It’s normal to want people’s attention.
During the holidays, when pretty much everybody’s attention is focused on something other than us–cooking, the beautiful lights, the kids opening their presents, family we don’t get to see very often, or a hundred other things–it’s entirely understandable.
But it’s not always healthy, for us or the people we love.
Every family, I think, has an Uncle Charlie, a member who seems to enjoy being the center of attention at holiday gatherings. It’s not usually because he’s the most interesting person in the room; in fact, he might normally be the least interesting. Maybe he calls attention to himself because he’s never the center of attention anywhere else, and he feels safe enough among family to figuratively scream at us: Notice me!
He may not do anything as flamboyant as tying his tie around his head and dancing in the living room. His behavior may be as subtle as loudly announcing what each present is before the child has a chance to finish unwrapping it, or getting stumbling drunk so someone has to drive him home, or eating too much and loudly complaining of a stomachache. He may simply slip out without saying goodbye some time after dinner, knowing somebody will ultimately ask, Where’s Uncle Charlie? That will probably get him a call from his mother later, however old he is.

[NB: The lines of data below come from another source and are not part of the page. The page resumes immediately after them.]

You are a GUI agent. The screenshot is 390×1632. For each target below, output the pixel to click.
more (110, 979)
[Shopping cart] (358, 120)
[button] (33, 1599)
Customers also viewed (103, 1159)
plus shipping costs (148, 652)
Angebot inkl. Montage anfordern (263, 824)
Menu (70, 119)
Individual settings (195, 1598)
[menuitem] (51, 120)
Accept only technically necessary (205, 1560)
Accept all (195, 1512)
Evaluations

Whatever he does, it’s probably just on the edge of obnoxious: not quite enough to get him called out then and there, but enough that everybody knows he’s in the room. Enough that the kids aren’t the center of attention for the brief moment he is.
The kids don’t have to be the center of everyone’s attention the whole time, of course. Grown-ups are allowed to have time together. But it’s odorous for any of us to call attention to ourselves just because others’ attention is elsewhere. Better by far to live so that people other than our family notice us during the year, so we don’t feel the need to call attention to ourselves during the holidays.